Die 37-Jährige, Absolventin der European Business School in London, hat zwar bislang keine offizielle Funktion innerhalb des Konzerns, dennoch ist sie überall präsent. Hat als Verkäuferin in Läden der Marke Zara gearbeitet, besucht noch immer die Shops, kennt jede Abteilung des Konzerns und alle Mitarbeiter in der Zentrale im galicischen Arteixo in der Provinz La Coruña. So gesehen ähnelt sie ihrem inzwischen 85 Jahre alten Vater, der bis zu seinem Ausscheiden als Präsident 2011 ebenfalls einen kollegialen Führungsstil pflegte. Ein eigenes Büro, wird erzählt, habe er nie besessen.

Trendwende bei Zara & Co: Mehr Mode machen als nur verkaufen - 1,3 Milliarden Gewinn in halbem Jahr

In den vergangenen Jahren konzentrierte sich Marta Ortega auf die Design-Abteilung für Frauenmode. Mit deren Leiterin Beatriz Pardín war sie für Image-Kampagnen der Marke Zara verantwortlich. Sie förderte den Trendwechsel bei Zara vom Modehandel mehr hin zum Modemacher. Heute gilt Marta Ortega als das Gesicht von Zara. Wird sie mit einem T-Shirt der Marke abgelichtet, ist es am nächsten Tag ausverkauft.

Als Präsidentin des Verwaltungsrats wird Marta Ortega keine exekutiven Aufgaben übernehmen. Das bleibt dem Vorstand vorbehalten. Auch hier gibt es einen Führungswechsel. Carlos Crespo hat den Vorsitz an Generalsekretär Óscar García Maceiras abgetreten, der von der Bank Santander kommt.

Spaniens reichster Mann, Amancio Ortega, macht bei Inditex Platz für seine jüngste Tochter, Marta.

Inditex gehört keineswegs zu den großen Modekonzernen, die die Digitalisierung und den Online-Handel verschlafen haben.
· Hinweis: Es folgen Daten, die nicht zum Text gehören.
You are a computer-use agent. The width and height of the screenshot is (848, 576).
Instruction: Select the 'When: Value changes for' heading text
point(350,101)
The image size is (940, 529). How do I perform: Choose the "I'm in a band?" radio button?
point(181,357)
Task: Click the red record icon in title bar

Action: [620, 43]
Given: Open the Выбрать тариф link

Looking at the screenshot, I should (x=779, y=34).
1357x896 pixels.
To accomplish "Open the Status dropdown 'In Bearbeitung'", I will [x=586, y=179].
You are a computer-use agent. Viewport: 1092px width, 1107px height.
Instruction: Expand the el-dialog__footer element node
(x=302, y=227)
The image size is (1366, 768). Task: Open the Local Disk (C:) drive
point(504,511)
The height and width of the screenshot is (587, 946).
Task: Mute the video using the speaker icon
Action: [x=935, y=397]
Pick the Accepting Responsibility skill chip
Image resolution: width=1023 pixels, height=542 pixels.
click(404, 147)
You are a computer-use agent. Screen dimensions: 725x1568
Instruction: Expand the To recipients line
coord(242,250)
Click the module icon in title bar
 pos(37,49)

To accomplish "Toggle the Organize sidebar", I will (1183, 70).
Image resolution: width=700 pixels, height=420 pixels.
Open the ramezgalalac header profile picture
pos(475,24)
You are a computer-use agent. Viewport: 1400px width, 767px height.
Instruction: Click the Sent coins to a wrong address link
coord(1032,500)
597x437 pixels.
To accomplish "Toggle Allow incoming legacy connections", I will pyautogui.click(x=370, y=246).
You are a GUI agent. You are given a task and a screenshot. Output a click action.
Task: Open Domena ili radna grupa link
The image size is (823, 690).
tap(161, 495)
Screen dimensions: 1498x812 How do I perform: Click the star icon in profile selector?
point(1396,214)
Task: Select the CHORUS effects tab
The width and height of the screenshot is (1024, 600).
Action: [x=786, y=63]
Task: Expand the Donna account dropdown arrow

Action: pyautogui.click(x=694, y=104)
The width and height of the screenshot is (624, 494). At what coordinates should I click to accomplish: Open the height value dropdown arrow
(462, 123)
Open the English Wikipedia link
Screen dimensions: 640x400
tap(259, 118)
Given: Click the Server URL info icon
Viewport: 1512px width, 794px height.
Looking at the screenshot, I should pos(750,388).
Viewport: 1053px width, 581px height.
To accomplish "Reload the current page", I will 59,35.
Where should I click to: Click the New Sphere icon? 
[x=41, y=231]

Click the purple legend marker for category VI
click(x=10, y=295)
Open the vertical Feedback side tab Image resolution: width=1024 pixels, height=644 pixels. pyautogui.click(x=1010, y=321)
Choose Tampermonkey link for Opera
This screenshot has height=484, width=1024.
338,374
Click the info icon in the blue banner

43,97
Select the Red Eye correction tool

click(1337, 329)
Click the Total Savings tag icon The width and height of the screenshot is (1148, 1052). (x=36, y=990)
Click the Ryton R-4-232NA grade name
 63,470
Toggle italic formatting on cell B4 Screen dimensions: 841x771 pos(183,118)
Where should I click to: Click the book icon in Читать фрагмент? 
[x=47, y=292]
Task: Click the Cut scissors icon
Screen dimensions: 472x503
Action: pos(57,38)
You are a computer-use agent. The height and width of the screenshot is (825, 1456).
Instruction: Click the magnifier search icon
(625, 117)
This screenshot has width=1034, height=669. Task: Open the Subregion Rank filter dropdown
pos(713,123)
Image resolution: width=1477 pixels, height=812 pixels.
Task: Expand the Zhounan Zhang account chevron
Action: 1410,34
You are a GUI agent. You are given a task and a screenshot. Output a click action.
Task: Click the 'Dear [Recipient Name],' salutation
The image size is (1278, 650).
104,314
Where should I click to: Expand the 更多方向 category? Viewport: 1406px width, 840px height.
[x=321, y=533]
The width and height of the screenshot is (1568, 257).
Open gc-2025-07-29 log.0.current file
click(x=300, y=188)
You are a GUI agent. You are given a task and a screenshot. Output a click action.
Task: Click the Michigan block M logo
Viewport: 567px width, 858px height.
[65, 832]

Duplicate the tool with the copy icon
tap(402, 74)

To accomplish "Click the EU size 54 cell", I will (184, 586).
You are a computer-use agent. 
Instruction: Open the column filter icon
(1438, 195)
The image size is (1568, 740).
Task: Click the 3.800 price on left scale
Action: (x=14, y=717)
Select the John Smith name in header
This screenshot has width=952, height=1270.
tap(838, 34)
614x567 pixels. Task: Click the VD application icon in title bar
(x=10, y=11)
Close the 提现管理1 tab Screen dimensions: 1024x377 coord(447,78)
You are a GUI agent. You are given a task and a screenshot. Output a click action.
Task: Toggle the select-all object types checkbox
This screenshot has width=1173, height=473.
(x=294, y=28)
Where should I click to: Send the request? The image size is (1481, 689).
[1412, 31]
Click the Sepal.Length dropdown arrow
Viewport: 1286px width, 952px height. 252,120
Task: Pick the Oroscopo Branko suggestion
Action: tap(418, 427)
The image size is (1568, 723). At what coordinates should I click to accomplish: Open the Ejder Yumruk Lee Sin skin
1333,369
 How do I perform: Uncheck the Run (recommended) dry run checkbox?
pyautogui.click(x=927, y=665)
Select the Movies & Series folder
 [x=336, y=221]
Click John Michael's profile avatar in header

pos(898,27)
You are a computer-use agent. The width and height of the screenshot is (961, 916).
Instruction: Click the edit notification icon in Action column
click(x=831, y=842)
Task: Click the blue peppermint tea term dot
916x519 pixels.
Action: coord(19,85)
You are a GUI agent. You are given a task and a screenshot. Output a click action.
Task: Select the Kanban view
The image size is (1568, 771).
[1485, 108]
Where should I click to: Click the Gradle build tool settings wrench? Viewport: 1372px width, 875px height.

Seit 2012 wurden zwölf Milliarden Euro in die Digitalisierung investiert.

Mit 37 Jahren Konzernboss: Neue Inditex-Chefin soll analogen und Online-Verkauf integrieren

Diese Unternehmenspolitik wird die neue Präsidentin fortsetzen mit dem Ziel, die physischen Shops und die Online-Shops der einzelnen Marken vollständig miteinander zu verknüpfen. Darüber hinaus wird von ihr verlangt, Inditex auf allen Ebenen in ein „grünes“ Unternehmen zu verwandeln.

Vor dem zweiten Generationenwechsel steht das 1984 gegründete Unternehmen glänzend da. Im ersten laufenden Steuerhalbjahr machte Inditex einen Gewinn von 1,27 Milliarden Euro. Der Börsenwert beträgt 87 Milliarden Euro. Marta Ortega wird in Zukunft als mächtigste Frau an der Spitze des wertvollsten Ibex-Konzerns stehen. Bislang hatte Ana Botín, Präsidentin der Großbank Santander, diese Rolle inne.